▶ What to produce
Retype the records below word for word, leaving out the pictures.

Target pointing data:
************

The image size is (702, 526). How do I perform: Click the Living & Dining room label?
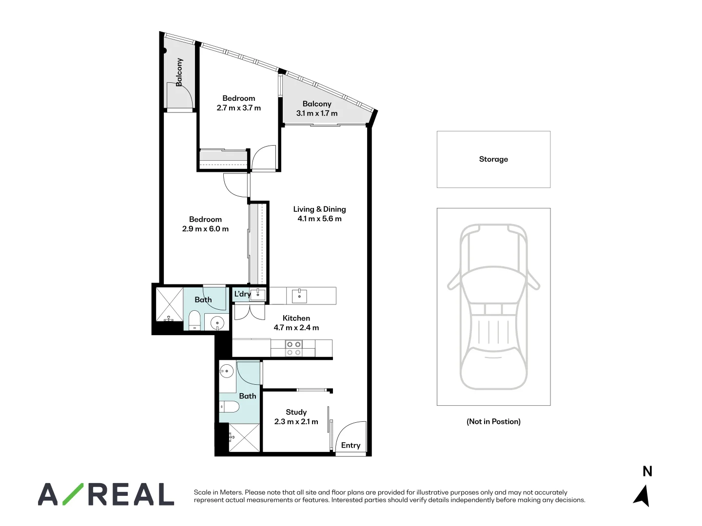click(319, 209)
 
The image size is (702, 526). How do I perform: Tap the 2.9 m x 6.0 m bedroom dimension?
click(205, 229)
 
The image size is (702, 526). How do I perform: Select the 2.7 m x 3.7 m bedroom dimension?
click(239, 108)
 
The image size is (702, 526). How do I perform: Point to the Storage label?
click(493, 159)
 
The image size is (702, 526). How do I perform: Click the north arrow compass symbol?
click(642, 496)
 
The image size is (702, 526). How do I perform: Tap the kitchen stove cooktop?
click(293, 348)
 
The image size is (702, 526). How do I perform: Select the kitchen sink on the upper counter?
click(299, 296)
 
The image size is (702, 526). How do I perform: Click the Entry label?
click(351, 445)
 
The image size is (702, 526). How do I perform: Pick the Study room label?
click(296, 412)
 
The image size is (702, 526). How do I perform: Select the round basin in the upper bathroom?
click(216, 322)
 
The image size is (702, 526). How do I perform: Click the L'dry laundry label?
click(242, 294)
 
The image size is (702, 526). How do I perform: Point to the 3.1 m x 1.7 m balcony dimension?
click(317, 113)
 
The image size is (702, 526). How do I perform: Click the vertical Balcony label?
click(179, 72)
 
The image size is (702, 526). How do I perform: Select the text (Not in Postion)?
click(493, 421)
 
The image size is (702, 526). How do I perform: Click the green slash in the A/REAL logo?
click(73, 494)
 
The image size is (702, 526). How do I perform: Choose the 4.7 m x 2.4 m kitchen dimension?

************

▶ Finished answer
The image size is (702, 526). How do I perform: Click the Living & Dining room label?
click(319, 209)
 
The image size is (702, 526). How do I perform: Tap the 2.9 m x 6.0 m bedroom dimension?
click(205, 229)
 
The image size is (702, 526). How do I perform: Select the 2.7 m x 3.7 m bedroom dimension?
click(239, 108)
 
The image size is (702, 526). How do I perform: Point to the Storage label?
click(493, 159)
 
The image size is (702, 526). How do I perform: Click the north arrow compass symbol?
click(642, 496)
 
The image size is (702, 526). How do I perform: Tap the kitchen stove cooktop?
click(293, 348)
 
The image size is (702, 526). How do I perform: Select the kitchen sink on the upper counter?
click(299, 296)
 
The image size is (702, 526). How do I perform: Click the Entry label?
click(351, 445)
 
The image size is (702, 526). How do I perform: Pick the Study room label?
click(296, 412)
 
The image size is (702, 526). How do I perform: Select the round basin in the upper bathroom?
click(216, 322)
 
The image size is (702, 526). How do I perform: Click the L'dry laundry label?
click(242, 294)
 
The image size is (702, 526). How do I perform: Point to the 3.1 m x 1.7 m balcony dimension?
click(317, 113)
 
The image size is (702, 526). How do I perform: Click the vertical Balcony label?
click(179, 72)
 
The image size is (702, 526). How do I perform: Select the text (Not in Postion)?
click(493, 421)
 
The image size is (702, 526). How do I perform: Click the green slash in the A/REAL logo?
click(73, 494)
 
The image size is (702, 526). How do I perform: Choose the 4.7 m x 2.4 m kitchen dimension?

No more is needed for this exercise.